### [Data excerpts]
"""
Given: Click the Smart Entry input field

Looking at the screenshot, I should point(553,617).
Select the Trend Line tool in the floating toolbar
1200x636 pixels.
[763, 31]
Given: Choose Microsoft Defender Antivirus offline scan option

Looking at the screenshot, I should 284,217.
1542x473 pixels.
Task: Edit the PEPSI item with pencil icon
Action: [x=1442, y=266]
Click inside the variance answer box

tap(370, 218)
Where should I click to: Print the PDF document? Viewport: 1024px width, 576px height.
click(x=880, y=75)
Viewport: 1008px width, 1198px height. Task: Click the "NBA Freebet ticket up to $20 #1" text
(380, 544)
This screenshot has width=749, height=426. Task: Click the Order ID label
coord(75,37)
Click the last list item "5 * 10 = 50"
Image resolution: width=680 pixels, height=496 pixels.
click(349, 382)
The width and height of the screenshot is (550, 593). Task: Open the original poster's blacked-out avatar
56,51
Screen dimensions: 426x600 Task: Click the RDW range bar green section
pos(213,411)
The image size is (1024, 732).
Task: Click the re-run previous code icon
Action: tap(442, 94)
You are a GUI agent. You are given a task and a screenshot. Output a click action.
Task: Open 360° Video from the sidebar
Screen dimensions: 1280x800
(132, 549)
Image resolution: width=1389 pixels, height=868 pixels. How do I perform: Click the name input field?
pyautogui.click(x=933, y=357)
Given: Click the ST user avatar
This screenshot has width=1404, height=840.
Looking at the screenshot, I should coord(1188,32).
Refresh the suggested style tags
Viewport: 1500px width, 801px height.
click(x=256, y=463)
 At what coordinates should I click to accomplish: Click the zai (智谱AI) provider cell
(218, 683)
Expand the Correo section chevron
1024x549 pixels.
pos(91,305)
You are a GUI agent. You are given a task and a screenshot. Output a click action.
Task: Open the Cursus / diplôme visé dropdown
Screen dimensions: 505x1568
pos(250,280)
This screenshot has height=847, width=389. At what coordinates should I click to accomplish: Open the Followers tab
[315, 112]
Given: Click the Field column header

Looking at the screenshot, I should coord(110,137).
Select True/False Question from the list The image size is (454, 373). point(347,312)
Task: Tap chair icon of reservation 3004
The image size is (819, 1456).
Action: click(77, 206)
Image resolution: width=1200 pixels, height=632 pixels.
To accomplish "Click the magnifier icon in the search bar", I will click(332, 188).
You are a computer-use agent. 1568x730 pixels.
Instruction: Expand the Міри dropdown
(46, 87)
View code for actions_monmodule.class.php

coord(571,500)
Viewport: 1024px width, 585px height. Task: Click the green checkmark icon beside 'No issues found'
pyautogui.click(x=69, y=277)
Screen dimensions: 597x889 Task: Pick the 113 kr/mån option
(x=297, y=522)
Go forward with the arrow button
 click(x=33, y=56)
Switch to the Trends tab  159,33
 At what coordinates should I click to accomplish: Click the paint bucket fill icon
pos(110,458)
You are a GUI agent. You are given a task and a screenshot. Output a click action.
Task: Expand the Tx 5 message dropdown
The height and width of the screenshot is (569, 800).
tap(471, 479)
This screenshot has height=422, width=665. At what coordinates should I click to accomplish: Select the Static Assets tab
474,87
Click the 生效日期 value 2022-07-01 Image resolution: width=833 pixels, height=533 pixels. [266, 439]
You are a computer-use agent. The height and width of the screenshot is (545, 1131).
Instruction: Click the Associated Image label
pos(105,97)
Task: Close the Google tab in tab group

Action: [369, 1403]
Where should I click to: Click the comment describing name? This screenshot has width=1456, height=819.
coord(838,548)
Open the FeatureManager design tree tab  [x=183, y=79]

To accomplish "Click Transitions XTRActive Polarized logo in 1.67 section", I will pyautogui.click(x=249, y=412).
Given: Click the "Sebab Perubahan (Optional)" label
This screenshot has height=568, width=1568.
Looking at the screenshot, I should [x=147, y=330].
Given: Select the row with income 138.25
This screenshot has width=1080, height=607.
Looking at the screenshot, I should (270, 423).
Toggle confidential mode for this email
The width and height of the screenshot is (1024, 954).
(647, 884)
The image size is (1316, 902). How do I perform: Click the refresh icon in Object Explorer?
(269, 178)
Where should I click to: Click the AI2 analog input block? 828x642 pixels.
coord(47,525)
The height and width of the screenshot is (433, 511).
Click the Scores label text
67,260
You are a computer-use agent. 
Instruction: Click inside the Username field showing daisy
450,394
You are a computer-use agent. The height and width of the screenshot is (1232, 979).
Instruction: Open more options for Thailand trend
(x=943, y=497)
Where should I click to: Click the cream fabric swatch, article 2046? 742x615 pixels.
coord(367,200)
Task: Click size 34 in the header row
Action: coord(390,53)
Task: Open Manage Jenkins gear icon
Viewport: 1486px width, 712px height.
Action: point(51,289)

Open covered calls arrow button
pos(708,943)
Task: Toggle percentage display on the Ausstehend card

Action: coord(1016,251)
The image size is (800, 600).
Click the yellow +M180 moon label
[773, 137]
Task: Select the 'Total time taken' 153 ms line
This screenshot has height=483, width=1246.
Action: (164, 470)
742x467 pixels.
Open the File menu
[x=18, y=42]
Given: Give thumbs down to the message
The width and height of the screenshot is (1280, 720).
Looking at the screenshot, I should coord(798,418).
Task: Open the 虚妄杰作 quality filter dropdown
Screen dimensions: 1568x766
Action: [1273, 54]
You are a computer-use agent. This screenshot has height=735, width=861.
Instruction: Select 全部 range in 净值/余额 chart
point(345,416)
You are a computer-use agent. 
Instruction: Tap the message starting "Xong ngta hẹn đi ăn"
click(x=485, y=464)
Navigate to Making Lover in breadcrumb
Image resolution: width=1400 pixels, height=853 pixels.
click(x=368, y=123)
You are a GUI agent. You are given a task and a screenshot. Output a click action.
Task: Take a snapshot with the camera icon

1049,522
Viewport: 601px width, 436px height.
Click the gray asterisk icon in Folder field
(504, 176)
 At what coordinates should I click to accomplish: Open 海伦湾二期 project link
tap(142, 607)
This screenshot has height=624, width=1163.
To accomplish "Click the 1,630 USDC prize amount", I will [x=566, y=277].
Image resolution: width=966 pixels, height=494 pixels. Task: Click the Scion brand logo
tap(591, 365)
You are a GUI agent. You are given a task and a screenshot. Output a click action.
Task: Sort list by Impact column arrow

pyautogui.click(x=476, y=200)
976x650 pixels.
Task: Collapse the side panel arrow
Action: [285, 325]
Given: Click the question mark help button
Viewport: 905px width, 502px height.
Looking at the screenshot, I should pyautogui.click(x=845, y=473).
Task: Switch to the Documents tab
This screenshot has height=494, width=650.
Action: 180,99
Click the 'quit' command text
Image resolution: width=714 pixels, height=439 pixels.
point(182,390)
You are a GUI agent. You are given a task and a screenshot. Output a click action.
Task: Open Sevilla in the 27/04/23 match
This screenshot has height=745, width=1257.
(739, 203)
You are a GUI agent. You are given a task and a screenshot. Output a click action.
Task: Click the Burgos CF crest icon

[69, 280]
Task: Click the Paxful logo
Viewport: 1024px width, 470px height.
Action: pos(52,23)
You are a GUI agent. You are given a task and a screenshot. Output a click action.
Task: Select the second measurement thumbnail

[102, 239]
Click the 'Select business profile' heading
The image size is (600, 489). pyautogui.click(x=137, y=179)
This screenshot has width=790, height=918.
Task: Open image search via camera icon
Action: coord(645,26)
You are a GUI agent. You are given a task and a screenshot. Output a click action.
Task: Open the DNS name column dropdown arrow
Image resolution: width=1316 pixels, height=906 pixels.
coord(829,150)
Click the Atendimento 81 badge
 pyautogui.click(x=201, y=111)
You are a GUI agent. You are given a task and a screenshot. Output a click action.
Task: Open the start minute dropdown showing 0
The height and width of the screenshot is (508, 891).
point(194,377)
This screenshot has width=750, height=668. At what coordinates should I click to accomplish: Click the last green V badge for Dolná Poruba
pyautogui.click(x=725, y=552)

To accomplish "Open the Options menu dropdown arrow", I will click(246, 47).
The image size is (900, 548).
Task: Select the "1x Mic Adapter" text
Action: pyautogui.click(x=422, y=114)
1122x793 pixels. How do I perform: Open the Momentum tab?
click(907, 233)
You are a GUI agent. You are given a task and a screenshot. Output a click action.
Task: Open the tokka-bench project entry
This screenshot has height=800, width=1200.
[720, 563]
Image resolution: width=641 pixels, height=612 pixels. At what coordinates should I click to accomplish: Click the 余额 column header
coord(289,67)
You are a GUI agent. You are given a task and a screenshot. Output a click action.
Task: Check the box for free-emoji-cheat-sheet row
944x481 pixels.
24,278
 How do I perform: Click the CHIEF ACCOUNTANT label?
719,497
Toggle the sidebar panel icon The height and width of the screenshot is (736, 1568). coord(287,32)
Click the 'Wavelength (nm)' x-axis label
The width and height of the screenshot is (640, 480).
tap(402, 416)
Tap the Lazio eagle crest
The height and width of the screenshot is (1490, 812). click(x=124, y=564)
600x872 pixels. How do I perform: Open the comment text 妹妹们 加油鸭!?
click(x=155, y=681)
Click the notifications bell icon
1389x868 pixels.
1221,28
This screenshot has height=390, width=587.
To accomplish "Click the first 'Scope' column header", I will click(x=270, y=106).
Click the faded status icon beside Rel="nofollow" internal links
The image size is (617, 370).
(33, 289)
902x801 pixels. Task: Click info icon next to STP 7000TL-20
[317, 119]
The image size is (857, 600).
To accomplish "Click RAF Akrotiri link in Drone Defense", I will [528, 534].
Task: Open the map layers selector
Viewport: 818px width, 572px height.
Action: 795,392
"""
### [Task brief]
Above are the records; print exactly the lines from the line with "View code for actions_monmodule.class.php" to the line with "Open the FeatureManager", including both, and nothing else.

### [Completed exercise]
View code for actions_monmodule.class.php

coord(571,500)
Viewport: 1024px width, 585px height. Task: Click the green checkmark icon beside 'No issues found'
pyautogui.click(x=69, y=277)
Screen dimensions: 597x889 Task: Pick the 113 kr/mån option
(x=297, y=522)
Go forward with the arrow button
 click(x=33, y=56)
Switch to the Trends tab  159,33
 At what coordinates should I click to accomplish: Click the paint bucket fill icon
pos(110,458)
You are a GUI agent. You are given a task and a screenshot. Output a click action.
Task: Expand the Tx 5 message dropdown
The height and width of the screenshot is (569, 800).
tap(471, 479)
This screenshot has height=422, width=665. At what coordinates should I click to accomplish: Select the Static Assets tab
474,87
Click the 生效日期 value 2022-07-01 Image resolution: width=833 pixels, height=533 pixels. [266, 439]
You are a computer-use agent. The height and width of the screenshot is (545, 1131).
Instruction: Click the Associated Image label
pos(105,97)
Task: Close the Google tab in tab group

Action: [369, 1403]
Where should I click to: Click the comment describing name? This screenshot has width=1456, height=819.
coord(838,548)
Open the FeatureManager design tree tab  [x=183, y=79]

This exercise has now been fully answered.